Par courrier du 28 mars 2018, la société Vauban santé a informé l’ensemble du personnel concerné de la mise en ‘uvre d’un plan de paiement provisoire sur 24 mois d’arriérés de prime de fin d’année (PFA) afférents aux trois dernières années suite à l’arrêt de la cour d’appel de Paris du 1er février 2018.
Le 31 mai 2018, Mme [L] a saisi le conseil de prud’hommes de Bobigny aux fins de réclamer au principal diverses sommes à titre de rappels de salaire et de dommages-intérêts.
La date de sortie des effectifs de Mme [L] est le 7 août 2023.
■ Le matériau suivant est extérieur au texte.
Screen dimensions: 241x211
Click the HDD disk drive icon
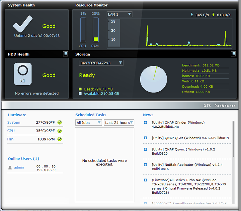click(23, 74)
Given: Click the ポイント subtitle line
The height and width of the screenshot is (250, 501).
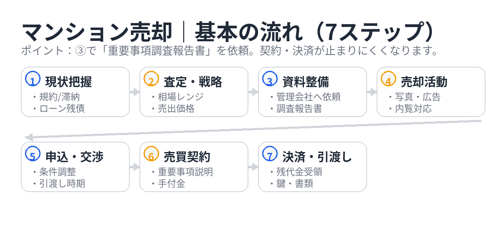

Par jugement rendu en formation de départage le 4 juin 2021, auquel la cour se réfère pour l’exposé de la procédure antérieure et des prétentions initiales des parties, le conseil de prud’hommes a rendu la décision suivante :
« REJETTE la fin de non-recevoir soulevée par la VAUBAN SANTE SAS et tirée de la prescription de la demande au titre de la prime de fin d’année formée par Madame [N] [L] pour la période antérieure au 31 mai 2015 ;
CONDAMNE la VAUBAN SANTE SAS à payer à Madame [N] [L] les sommes suivantes :
avec intérêts au taux légal à compter du 10 octobre 2018 :
– 6 001,01 euros à titre de rappel de prime de fin d’année ;
– 4 813,04 euros à titre de rappel de complément différentiel de salaire ;
– 481,30 euros au titre des congés payés afférents au complément différentiel de salaire ;
– 401,09 euros au titre de la prime de fin d’année sur complément différentiel de salaire ;
avec intérêts au taux légal à compter du jugement :
– 1 500 euros à titre de dommages et intérêts pour exécution déloyale du contrat de travail ;
ORDONNE la capitalisation annuelle des intérêts ;
CONDAMNE la VAUBAN SANTE SAS à payer à Madame [N] [L] de 1 500 euros au titre de l’article 700 du Code de procédure civile ;
DEBOUTE la VAUBAN SANTE SAS de sa demande au titre de l’article 700 du Code de procédure civile ;
CONDAMNE la VAUBAN SANTE SAS aux dépens.
ORDONNE l’exécution provisoire. »
La société Vauban Santé a relevé appel de ce jugement par déclaration transmise par voie électronique le 23 juillet 2021.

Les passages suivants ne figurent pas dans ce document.